The King will become the first British head of state to visit Auschwitz-Birkenau when he tours the former Nazi concentration camp to mark the 80th anniversary of its liberation.

Charles will travel to Poland to commemorate the milestone with foreign monarchs, presidents, prime ministers and Holocaust survivors invited to a service at the Auschwitz-Birkenau museum and memorial.

During a recent Buckingham Palace reception ahead of Holocaust Memorial Day – held annually on January 27, the day Auschwitz was liberated – the King said: “I feel I must go for the 80th anniversary, (it’s) so important.”

More than a million people, mostly Jews but also Poles, Soviet prisoners of war and other nationalities, were murdered by the Nazis at Auschwitz-Birkenau during the Second World War as part of the Holocaust in which six million Jewish men, women and children were killed.
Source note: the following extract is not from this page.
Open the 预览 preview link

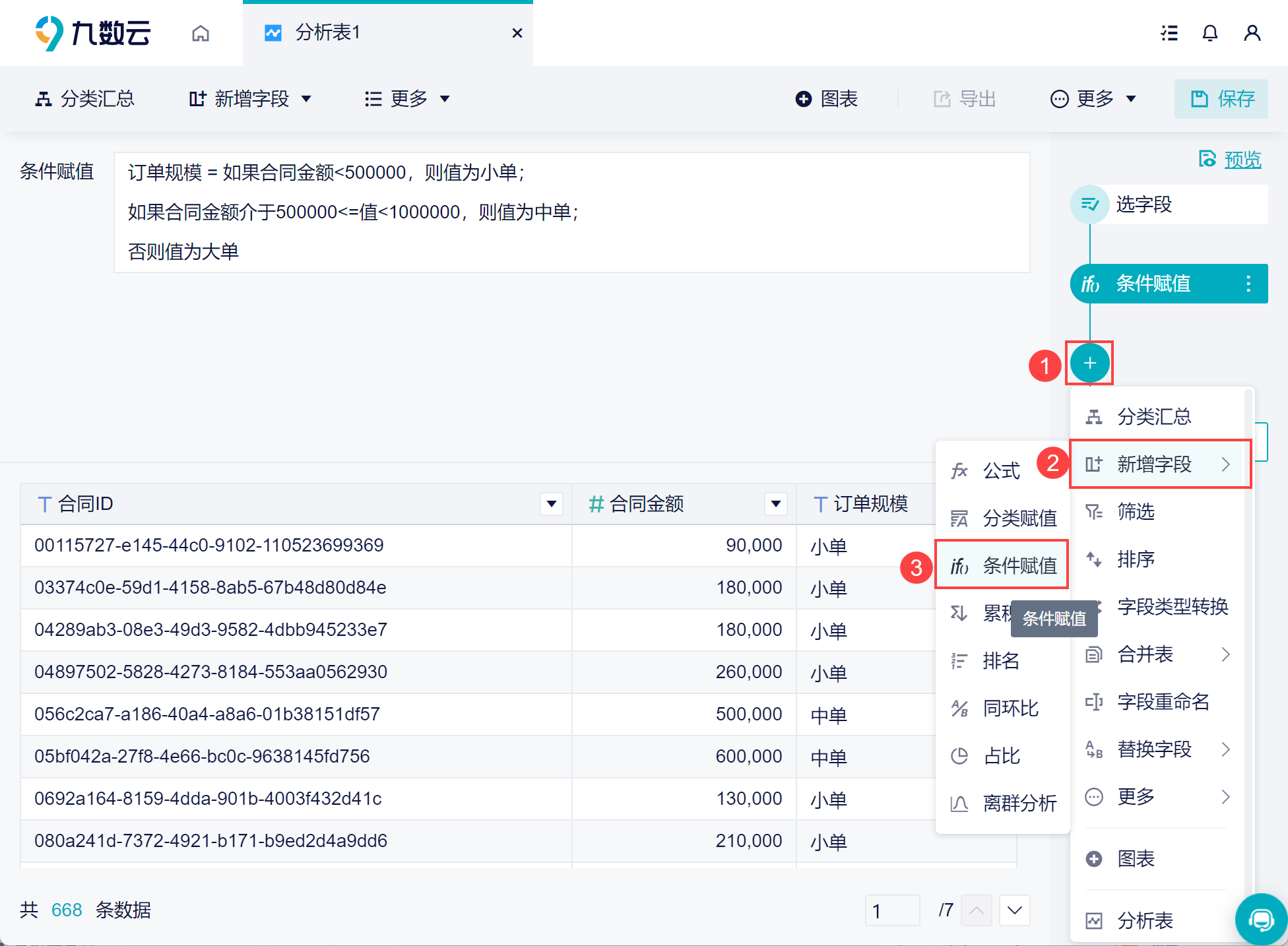pyautogui.click(x=1242, y=160)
The camp was liberated by soldiers of the 60th Army of the First Ukrainian Front who opened the gates on January 27 1945.
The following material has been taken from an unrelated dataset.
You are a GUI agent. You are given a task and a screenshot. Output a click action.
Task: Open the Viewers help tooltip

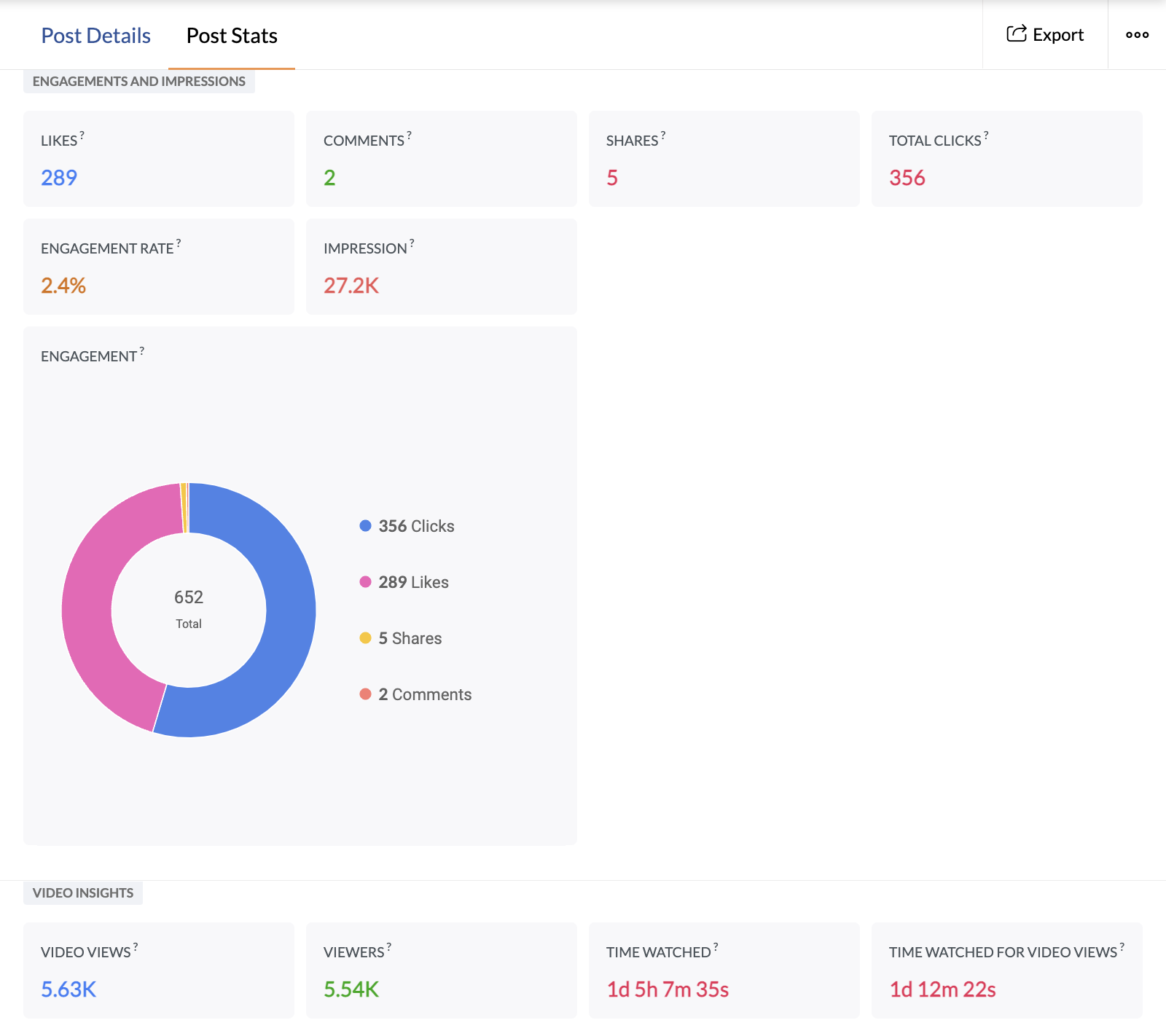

The ceremony will be held in front of the infamous gates of the former Nazi concentration camp which had the words Arbeit Macht Frei – “work sets you free” – above it.

The gate of Auschwitz
The gate of Auschwitz (Aleksandra Szmigiel/PA)

Auschwitz survivors will address the invited guests who are expected to include France’s President Emmanuel Macron, German Chancellor Olaf Scholz, King Willem-Alexander and Queen Maxima of the Netherlands and Spain’s King Philip VI and Queen Letizia.

Survivors will place a light in front of a freight train carriage – a symbol of the event – and the King with other heads of state and Government will lay lights in memory of those who died during the Holocaust.

After the ceremony Charles will walk through the gates to view personal items confiscated from victims when they entered the camp and lay a wreath at a reconstruction of the Death Wall, the site where several thousand people, mainly Polish political prisoners, were executed.